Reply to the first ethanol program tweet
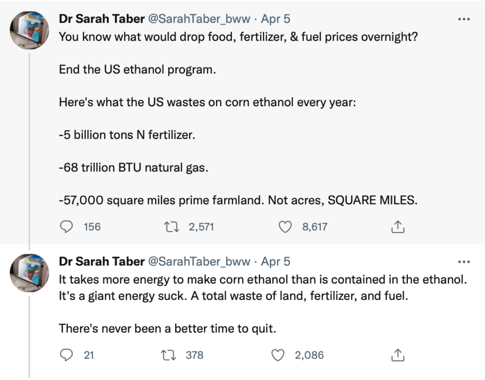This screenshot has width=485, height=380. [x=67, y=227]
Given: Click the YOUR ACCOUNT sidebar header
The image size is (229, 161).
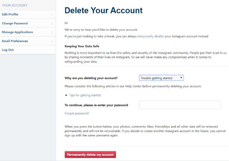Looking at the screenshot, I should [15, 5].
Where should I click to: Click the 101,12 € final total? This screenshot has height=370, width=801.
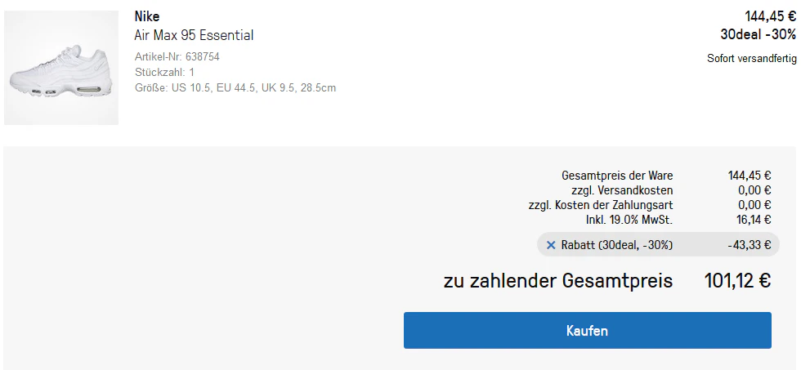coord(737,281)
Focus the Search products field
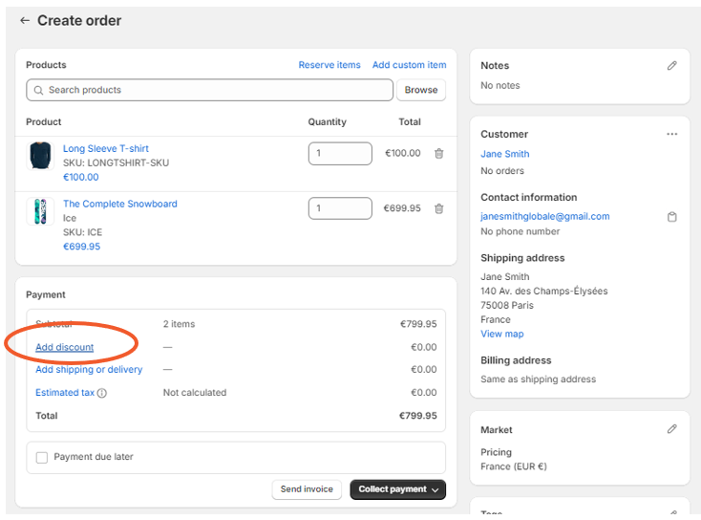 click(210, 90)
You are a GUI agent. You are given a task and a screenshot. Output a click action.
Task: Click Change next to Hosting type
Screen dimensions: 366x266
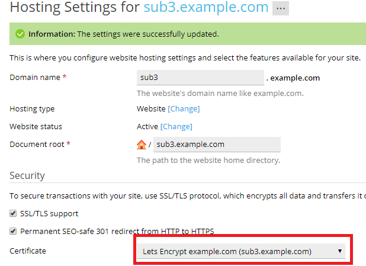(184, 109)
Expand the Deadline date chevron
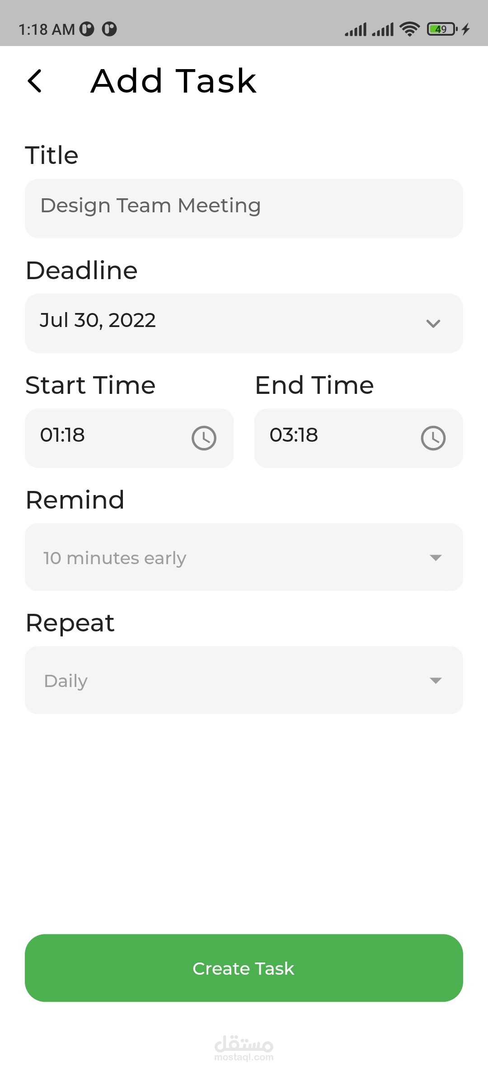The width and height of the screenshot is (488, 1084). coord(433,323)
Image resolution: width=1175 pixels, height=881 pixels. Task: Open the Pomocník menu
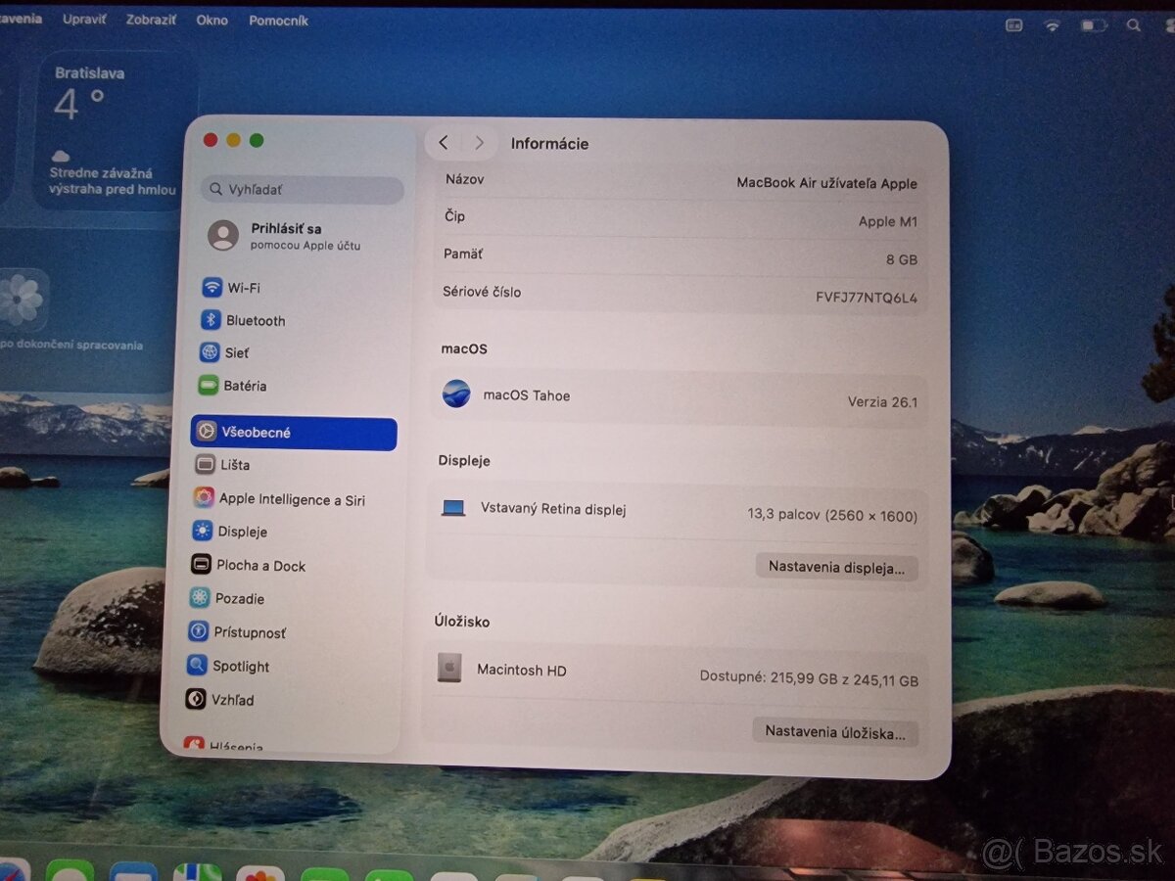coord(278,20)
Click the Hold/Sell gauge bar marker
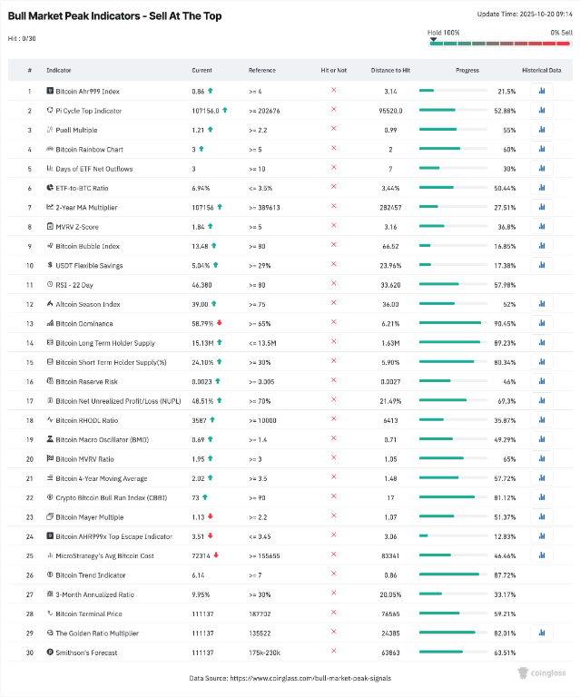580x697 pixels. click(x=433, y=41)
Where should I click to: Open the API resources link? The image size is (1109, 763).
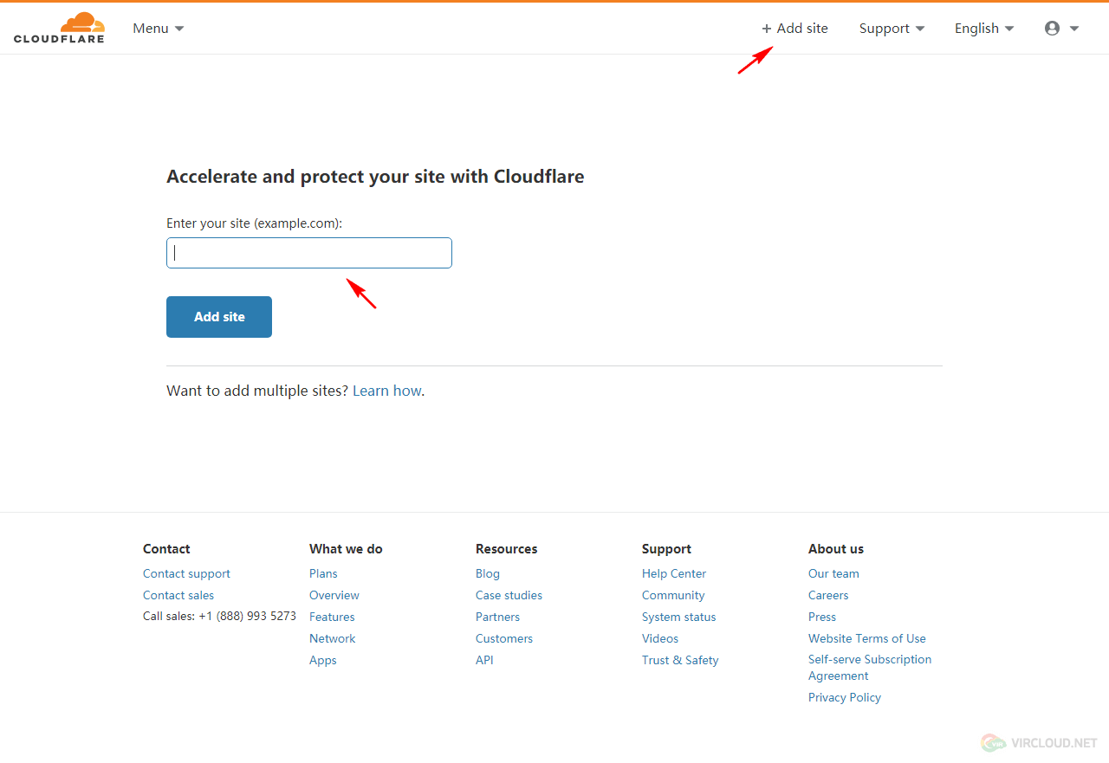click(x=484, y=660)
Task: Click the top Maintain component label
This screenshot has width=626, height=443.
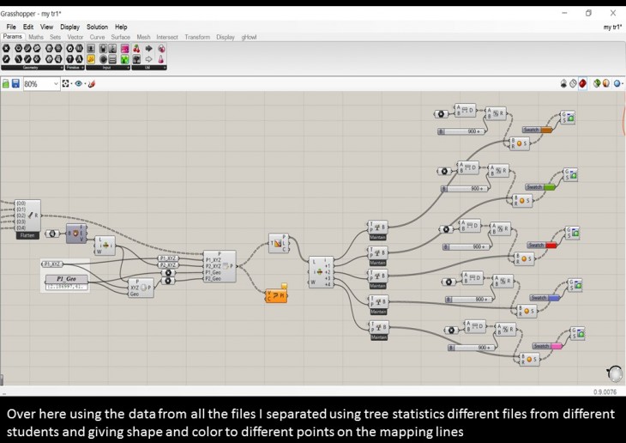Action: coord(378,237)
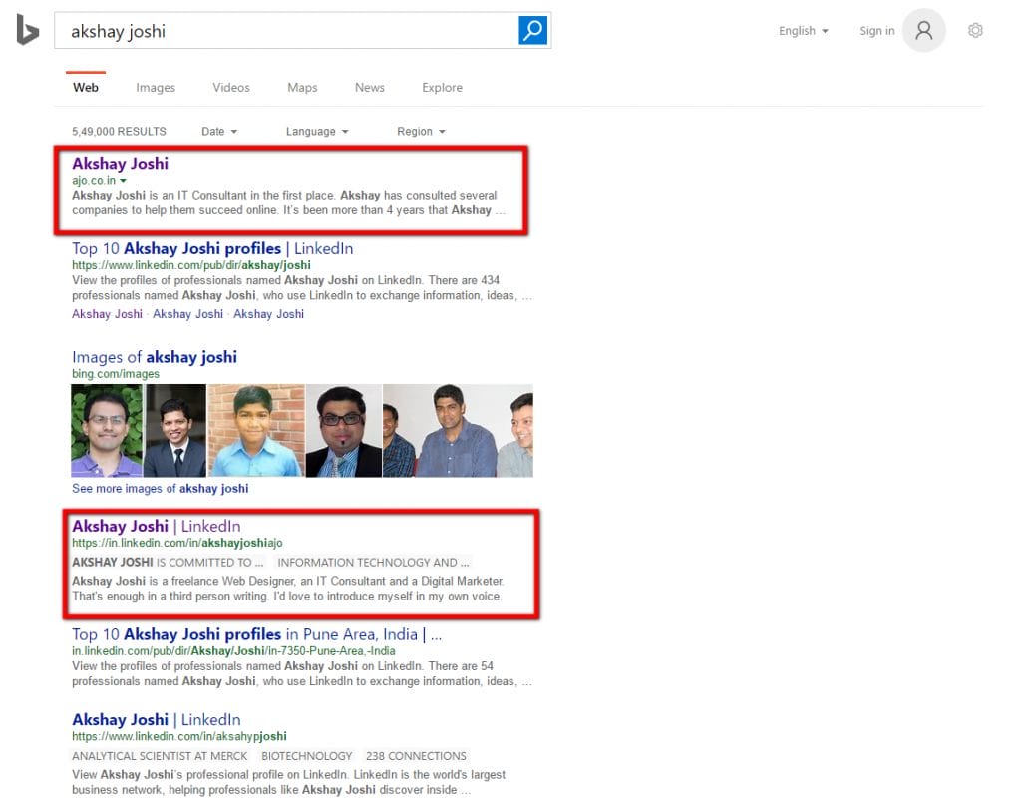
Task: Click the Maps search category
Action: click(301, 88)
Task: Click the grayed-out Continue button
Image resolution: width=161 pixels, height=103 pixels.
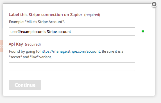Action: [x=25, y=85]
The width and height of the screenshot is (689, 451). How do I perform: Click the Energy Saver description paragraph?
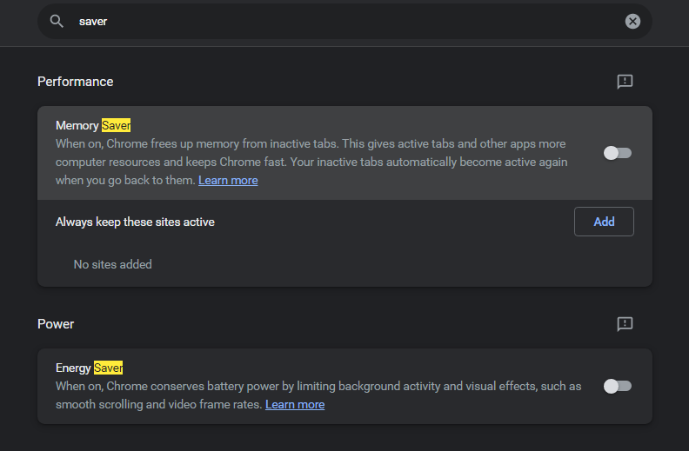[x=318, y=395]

◇ ◇ ◇ ◇

• What you need to do: Take the records above and transcribe them exactly, dropping every picture.

• Problem solution:
Reply to the first ethanol program tweet
This screenshot has width=485, height=380. [x=67, y=227]
Given: Click the YOUR ACCOUNT sidebar header
The image size is (229, 161).
Looking at the screenshot, I should [15, 5].
Where should I click to: Click the 101,12 € final total? This screenshot has height=370, width=801.
coord(737,281)
Focus the Search products field
 click(210, 90)
You are a GUI agent. You are given a task and a screenshot. Output a click action.
Task: Click Change next to Hosting type
Screen dimensions: 366x266
(184, 109)
Expand the Deadline date chevron
The width and height of the screenshot is (488, 1084). coord(433,323)
Image resolution: width=1175 pixels, height=881 pixels. Task: Open the Pomocník menu
coord(278,20)
Click the Hold/Sell gauge bar marker
580x697 pixels. click(x=433, y=41)
Where should I click to: Open the API resources link? The image size is (1109, 763).
click(x=484, y=660)
Task: Click the top Maintain component label
This screenshot has width=626, height=443.
Action: coord(378,237)
Task: Click the Maps search category
Action: click(301, 88)
Task: Click the grayed-out Continue button
Image resolution: width=161 pixels, height=103 pixels.
Action: [x=25, y=85]
The width and height of the screenshot is (689, 451). How do I perform: Click the Energy Saver description paragraph?
[x=318, y=395]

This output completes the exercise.